Start of DATA IN THIS EXERCISE
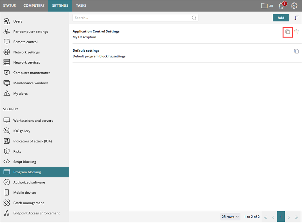Open Remote control settings
Image resolution: width=302 pixels, height=223 pixels.
pos(7,42)
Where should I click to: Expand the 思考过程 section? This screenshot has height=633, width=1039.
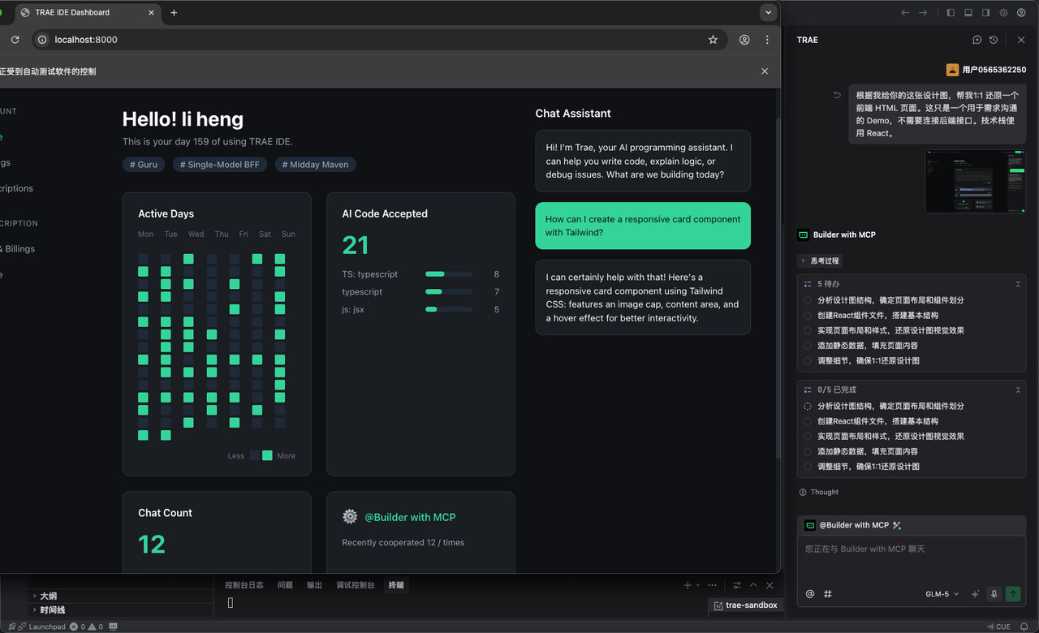coord(820,261)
End of DATA IN THIS EXERCISE
GOAL OF THE EXERCISE: The lines to retype begin with the one containing "Where should I" and end with the last line of the records. Reproduce them exactly and omit the pictures.

ANSWER SECTION:
Where should I click to: Expand the 思考过程 section? This screenshot has height=633, width=1039.
coord(820,261)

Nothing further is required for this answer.